*Exercise goal:* Copy the rows word for word, beginning at the line that contains "Task: Activate the locate my position icon" and continuing through the end of the rows. Leave the pictures out of your copy.

*Saved entries:*
_ _ _ _ _ _ _
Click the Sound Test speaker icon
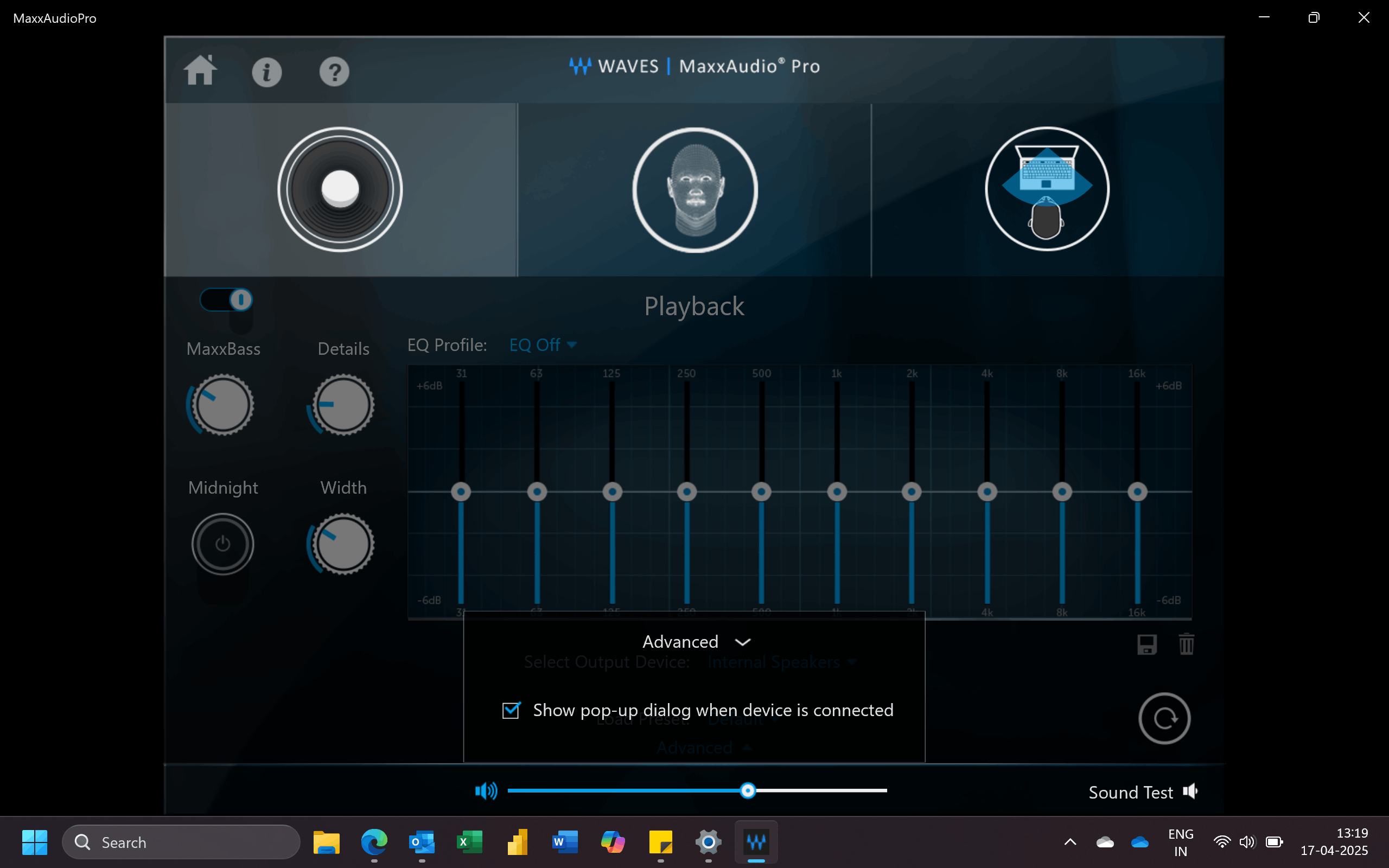This screenshot has height=868, width=1389. pyautogui.click(x=1190, y=792)
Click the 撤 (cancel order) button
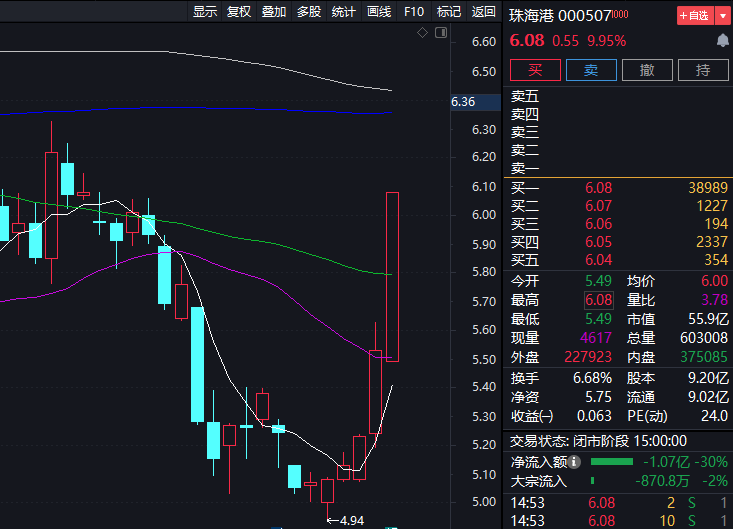Viewport: 733px width, 529px height. point(647,70)
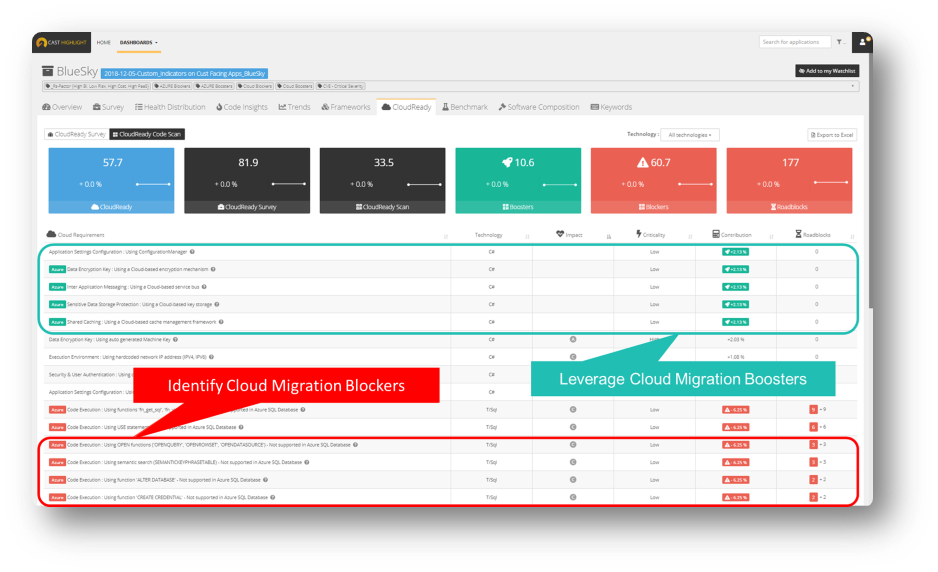
Task: Click the Boosters rocket tile
Action: [x=518, y=180]
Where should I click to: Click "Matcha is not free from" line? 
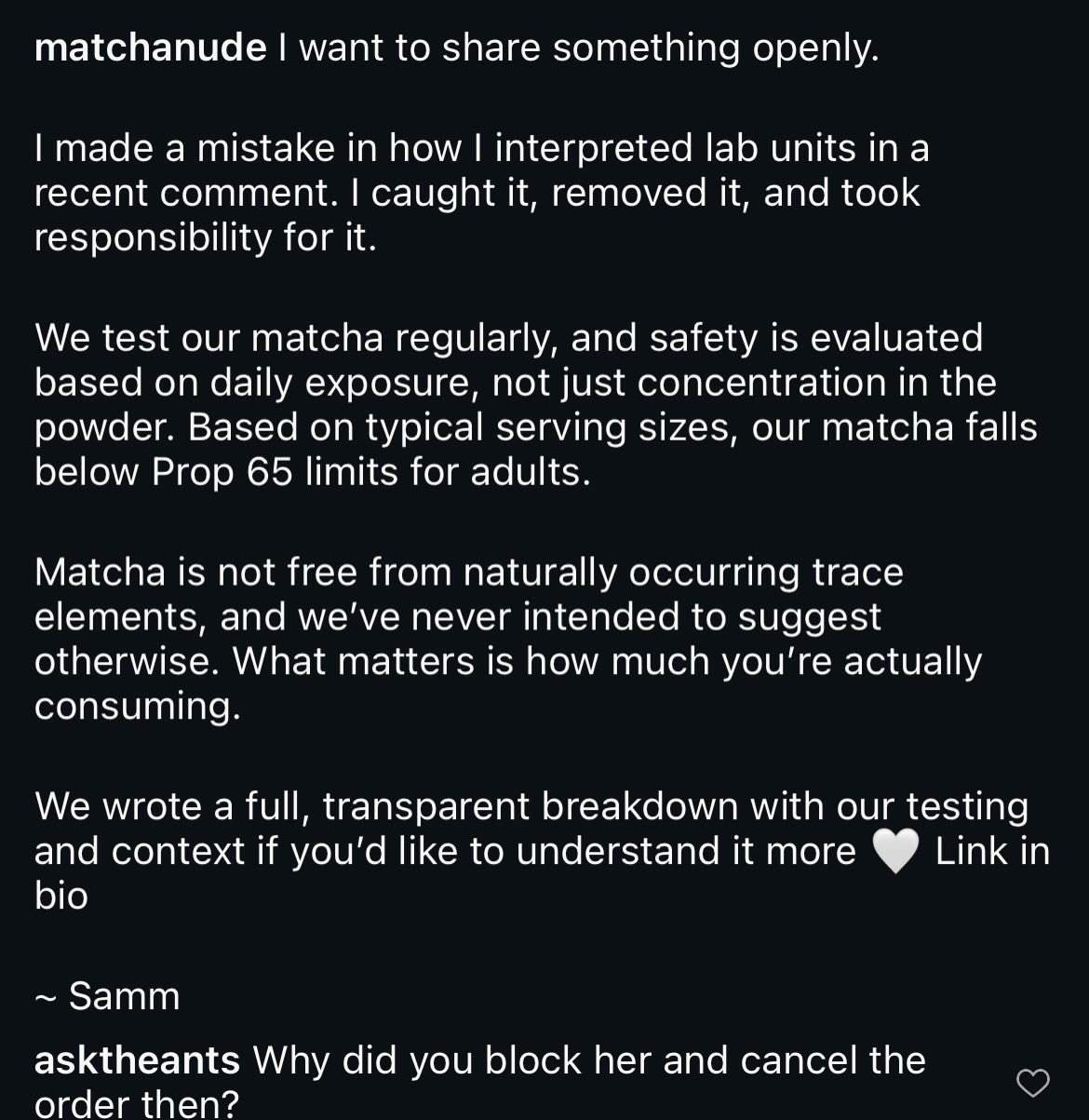242,573
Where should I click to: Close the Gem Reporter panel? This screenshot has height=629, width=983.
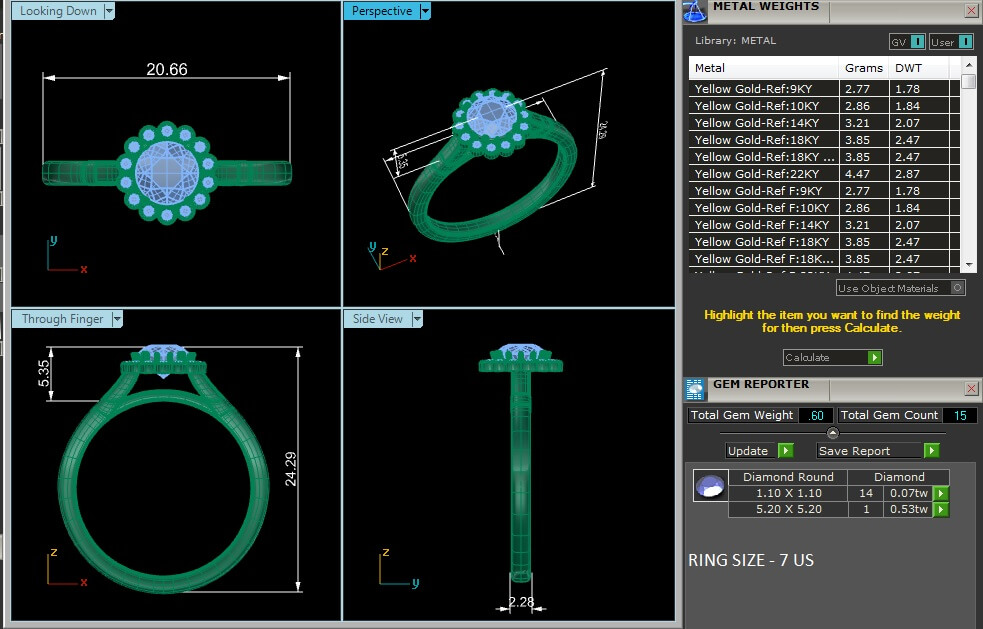pyautogui.click(x=971, y=388)
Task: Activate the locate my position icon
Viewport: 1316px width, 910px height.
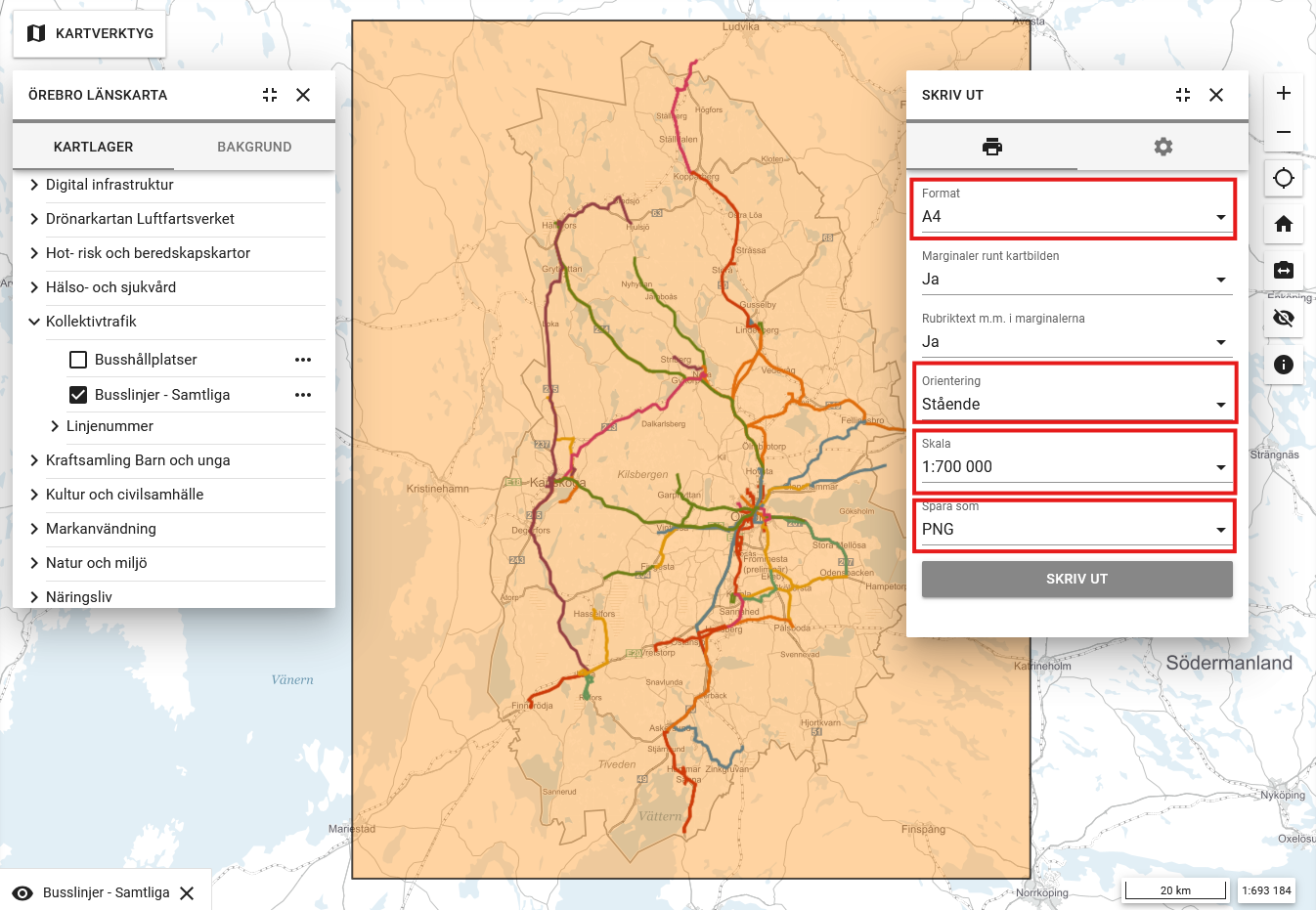Action: tap(1284, 178)
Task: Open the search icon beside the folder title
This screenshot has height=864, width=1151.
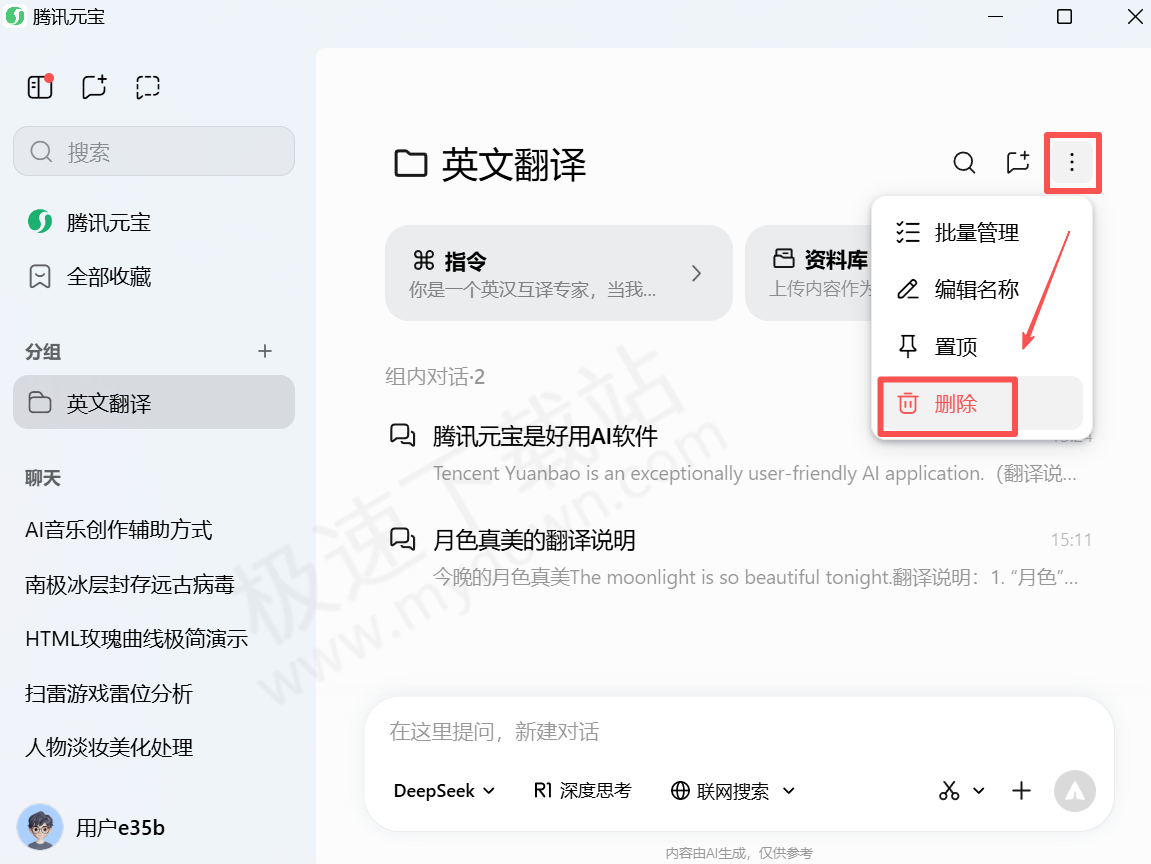Action: 963,162
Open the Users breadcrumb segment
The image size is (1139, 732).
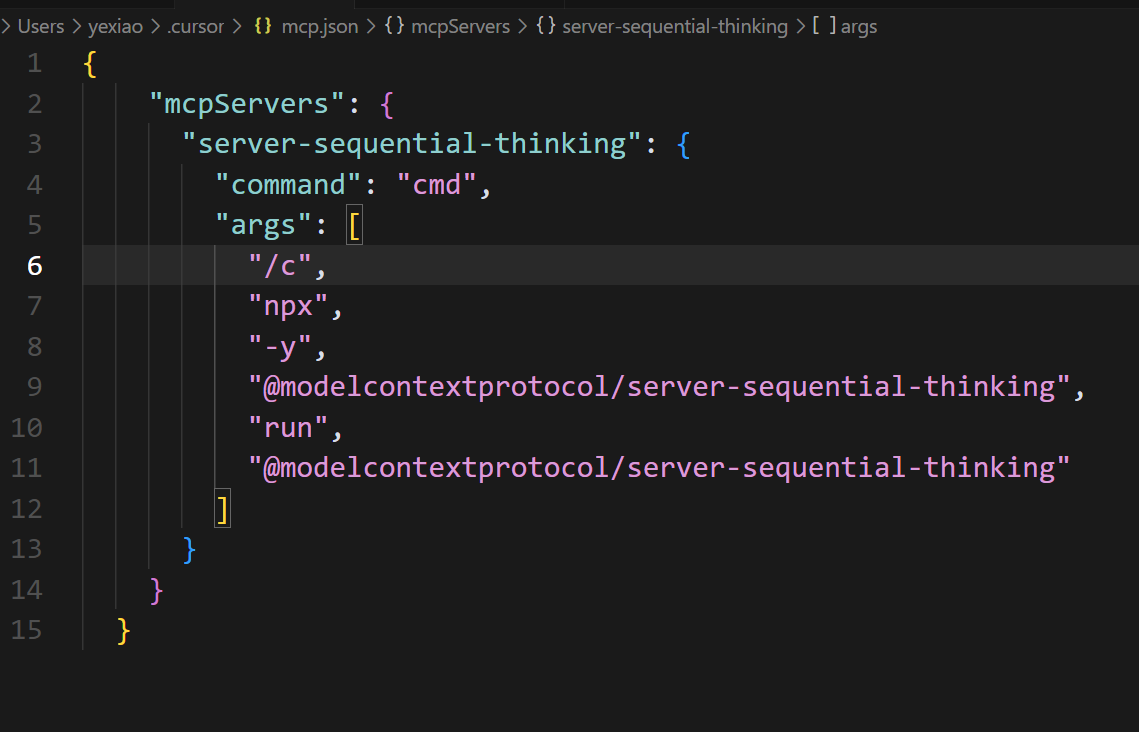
_ _ _ _ _ _ _
*Result for this task:*
Task: Activate the locate my position icon
Viewport: 1316px width, 910px height.
Action: tap(1284, 178)
Task: Open the search icon beside the folder title
This screenshot has height=864, width=1151.
Action: 963,162
Open the Users breadcrumb segment
The image size is (1139, 732).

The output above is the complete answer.